Investment Outlook

Investment Outlook second quarter 2016



 “There are two ways to conquer and enslave a country. One is by the sword. The other is by debt.” 
John Adams,1735-1826



At the beginning of this year, risk in the portfolios has been significantly reduced. Motivated mainly by the following increased specific risks: First, Structural difficulties during economic and financial market reforms in China. Secondly, increased political uncertainty in Europe caused by discrepancies in economic status of the different EU member states and the British EU membership referendum the 23nd of June. Thirdly, the United States economic growth could be lower than expected, as job growth seems to concentrate on low wage jobs. Finally, the large decline in oil prices, although a long term positive, could lead to short term volatility in the generally debt-leveraged energy sector. With these issues still on the horizon, returns in stock markets are neutral to slightly positive, but show large volatility since the beginning of the year. None of the identified risks have materialized thus far, but they all remain present.

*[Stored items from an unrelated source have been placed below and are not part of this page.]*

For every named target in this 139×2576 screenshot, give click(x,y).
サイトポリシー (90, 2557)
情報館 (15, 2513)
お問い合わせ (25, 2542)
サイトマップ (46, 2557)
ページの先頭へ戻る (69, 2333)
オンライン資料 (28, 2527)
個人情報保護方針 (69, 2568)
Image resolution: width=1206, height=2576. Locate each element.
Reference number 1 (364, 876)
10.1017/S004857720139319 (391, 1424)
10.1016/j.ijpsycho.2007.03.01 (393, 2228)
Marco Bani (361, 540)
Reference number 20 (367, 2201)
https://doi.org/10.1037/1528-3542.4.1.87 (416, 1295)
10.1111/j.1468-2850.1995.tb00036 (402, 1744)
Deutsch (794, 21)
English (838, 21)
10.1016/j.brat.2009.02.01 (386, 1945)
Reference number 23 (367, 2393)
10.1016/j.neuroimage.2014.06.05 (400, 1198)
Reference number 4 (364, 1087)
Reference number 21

Although risk in the portfolio has been underweighted, the portfolios attained a similar return to the benchmark. The main driver for the recent increased risk appetite in the financial markets, which followed the negative returns at the start of the year, is the ever more accommodative monetary policy of central banks. The European Central Bank drastically lowered interest rate to below zero percent and expanded their bond purchase program. Federal Reserve Bank (FED) chair Yellen inspired a stock rally when she indicated a declining possibility of further increases in the interest rate in the US as the FED takes more global developments into account and sees the same aforementioned uncertainties. This scenario, in which negative developments in the world economy are interpreted as positive for financial markets, because it forces further accommodative central bank policy, has been ongoing for several years. Central bank easing has not yet been successful in fueling robust economic growth even though several unconventional policy tools have been deployed. Furthermore, this policy has led to high valuation of assets and financial markets. The more careful portfolio positioning is therefore maintained. This uncertain environment requires a continued focus within individual investments on robust companies with a proven business model, solid balance sheet, and an excellent reputation and track record on the individual investment level.

Recent macroeconomic indicators have shown slight improvements in the US, Europe and Asia ex-Japan. The world economy is still expected to grow below trend as corporations and consumers continue to deleverage and therefore save money instead of spending it. Government debt as a percentage of gross domestic product had increased significantly since the dot-com and financial crises in the previous decade causing politicians to be unwilling to increase public spending. The US consumer remains the best positioned to benefit from the lower energy price. Furthermore, after several years of economic growth the US economy is not burdened by fiscal drag. Europe seems to have larger structural problems and government finances still need significant reform. In Japan, the three arrows of Prime Minister Abé’s Abenomics have not yet been able to spur economic growth. Of the developed economies, the US therefore remains the preferred region. Regarding emerging markets, Latin America and Russia continue having to cope with governance issues. China is expected to continue its growth but the restructuring of the economy paired with higher levels of private debt remains worrisome. This also affects other Asian countries. Emerging markets exposure is currently very limited in the portfolios.


Asset Allocation

The composition of the portfolios became more defensive over the quarter and this is maintained going forward. Within fixed income duration in both US Dollar and Euro has been increased significantly and its allocation changed to overweight. The large allocation in liquidities is maintained to benefit from the artificially high, albeit still low, credit interest rates offered by Dutch banks and to manage the overall portfolio risks. Equity has been reduced to underweight by selling some of the riskier positions and some stocks that attained a high valuation. Real estate is slowly being increased to neutral as these stocks should be able to benefit from a continued low interest rate environment. The portfolios will remain neutrally invested in listed private equity. Finally, within commodities the portfolios are neutral weighted, limited to precious metals, as an insurance against unforeseen adverse events. Gold is expected to further benefit from longer low interest rates.

A diversification in fundamentally strong foreign currencies is maintained and the portfolios are overweight in US Dollar.



Because Japan is the third largest economy of the world and home to many leading and innovative multinationals, we are keen to invest in Japanese equities. At the same time, it can be difficult to find Japanese companies that meet our selection criteria. With our recent purchase of Nintendo, known for games such as Mario, Pokémon and Zelda, we believe we have added a Japanese company to our portfolio that meets our quality requirements. 


For every share that we buy and sell for our customers, a commission is paid to the broker, which in most cases is the custodian bank. For them, these commissions are an important source of income. Because this is an industry that we deal with every day, we used our first-hand knowledge when we selected a broker as a potential investment last year. We took a position in a company named Interactive Brokers.